A Washington Post article prompted me to think about how to teach young people what they seldom learn in school…how to solve problems, make decisions, and develop creative ideas. I realized that the same conversational skills of which the author spoke also develop the critical thinking skills we need to make decisions and solve problems creatively. These happen to be some of the top skills employers seek and entrepreneurs need for business success.
“Despite all the emphasis in the news about the need for computer software and programming skills, the most important qualities employers seek are basic teamwork, problem-solving and the ability to plan and prioritize.
“Here are the 10 skills employers say they seek, in order of importance:
1. Ability to work in a team
2. Ability to make decisions and solve problems
3. Ability to plan, organize and prioritize work
4. Ability to communicate verbally with people inside and outside an organization
5. Ability to obtain and process information
6. Ability to analyze quantitative data
7. Technical knowledge related to the job
8. Proficiency with computer software programs
9. Ability to create and/or edit written reports
10. Ability to sell and influence others”
Source: “The 10 Skills Employers Most Want In 20-Something Employees”.
Author: Susan Adams, Forbes Staff
So how do we develop these skills that are so critical in a world where ideas are crucial determinants of success? Bring back – or initiate – dinner table conversation! I know…everyone has a busy schedule. Your business or work is unpredictable. The kids have a million things they have to do for school and extra-curricular activities. You need time as a couple to get in touch with each other. Technology beckons. Stop!!
Start with one day every other week, then gradually increase the frequency to the limit of what everyone can accommodate. Put the date on your calendar and make the commitment that everyone involved will be there for dinner that day. Stop by your favorite take-out restaurant for food and bring it home if cooking is anathema to you. Ban any form of technology at the table for that one meal. Then start a conversation. But not just any “How are things going with you?” conversation.
Initiate a game where everyone around the table must participate. Initiate a game comprising questions that challenge thinking or perspectives, opens possibilities, or presents problems (real or imagined) that everyone at the table can contribute and collaborate to solve. Encourage ideas – crazy ones, serious ones, ridiculous ones. Celebrate the contributions and the engagement. Suggest actually putting into action some of the ideas that may come up.

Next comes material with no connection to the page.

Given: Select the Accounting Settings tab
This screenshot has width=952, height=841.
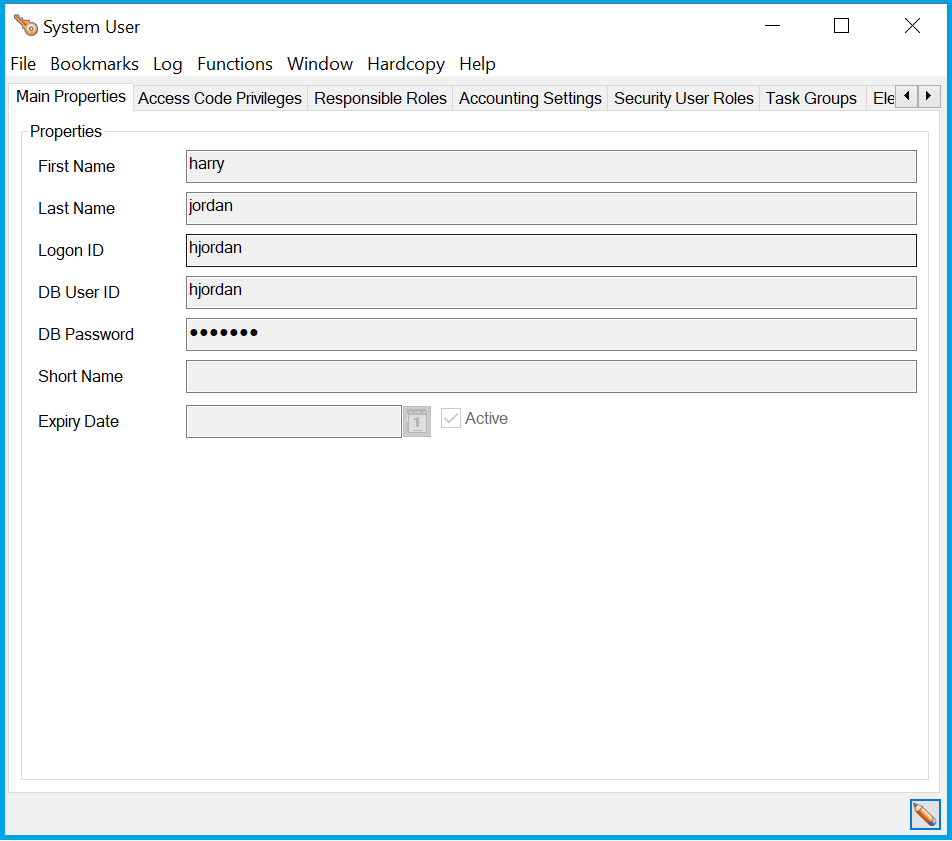Looking at the screenshot, I should pyautogui.click(x=530, y=98).
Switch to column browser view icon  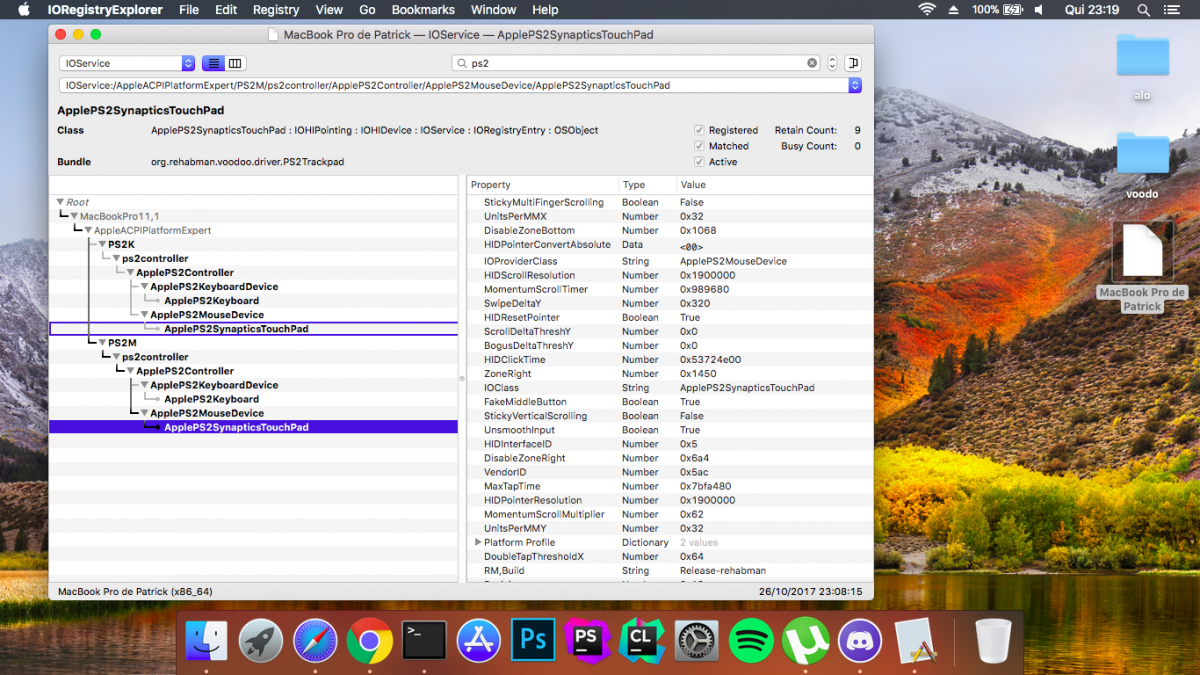click(235, 63)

You could turn dinner table conversation into actual projects that continue the group connection.
Mind you: this is something that is not just a family thing. You can hold breakfast or lunch table ideation sessions at work. You can gather together several solo entrepreneurs for the same. The way to develop and hone ideation, decision-making, and problem-solving skills is to pull people together and get them to think freely and talk with each other. Come to think of it, this is the basis of my IMPACT© process – to work with someone else to pull what’s in your head out.
Bring back dinner table conversations to open and expand thinking. Practice making decisions, coming up with ideas that solve problems, and “selling” ideas to each other by communicating through debate, listening, and conversation.